McCartney II apriva invece la strada a un periodo estremamente sperimentale, che si riflesse nei suoni funky che hanno un sapore vagamente elettronico grazie al massiccio uso dei sintetizzatori, registrati anche questi in maniera del tutto amatoriale da McCartney solo. Il concept dell’album nacque dall’unione di alcune incisioni dell’estate 1979 e dalle nuove del 1980, quando McCartney si ritirò in Scozia dopo aver messo in pausa il suo progetto con gli Wings e soprattutto dopo l’infausta vicenda del suo arresto a Tokyo a causa di 219 grammi di marijuana. Anche in questo caso la critica non fu benevola, bollando McCartney II come troppo sperimentale e autoreferenziale: “Nonsense being nonsense”, per citare Rolling Stones. E arriviamo, con un salto di ben 40 anni, a McCartney III, che ancora una volta vira su un genere diverso. Rock, senza troppi artifici, anche in questo caso leggero e divertito, con un unico piccolo accenno alla pandemia, se proprio lo si vuole andare a cercare.
“You never used to be afraid of days like this
And now you’re overwhelmed by your anxieties
Let me help you out
Let me be your guy
I can help you reach the love you feel inside”
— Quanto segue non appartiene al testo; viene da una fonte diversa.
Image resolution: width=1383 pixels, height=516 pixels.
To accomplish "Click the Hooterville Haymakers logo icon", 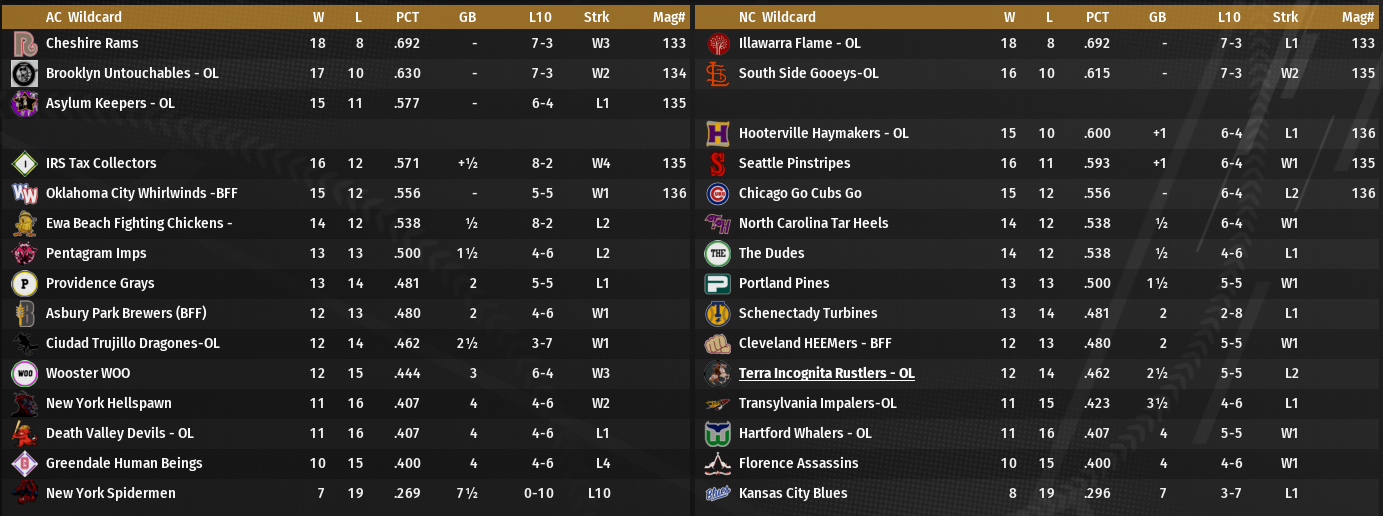I will point(717,134).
“Find my way”, primo singolo estratto. Il cerchio si chiude. Macca è il precursore dell’isolamento, che sia fisico, emotivo, artistico, interiore. Non importa ciò che succede intorno, la musica che negli anni ha prodotto è sempre stata, soprattutto, musica che dimostrava quanto gli piacesse fare musica. Che non ci sia nulla di terapeutico e catartico è più che evidente; è da “Silly Love Song” che McCartney proclama la sua intenzione di rendere la sua musica prima di tutto piacevoli, finanche divertenti, e che agisce coerentemente con le sue convinzioni. C’è forse un po’ di presunzione, nel voler dimostrare ancora una volta di essere il genio che da tutti viene riconosciuto, ma anche consapevolezza nelle proprie capacità, nelle proprie convinzioni e nelle proprie azioni. Musica per la bellezza di fare musica. Una lezione che Paul prova ad insegnarci da quasi 50 anni.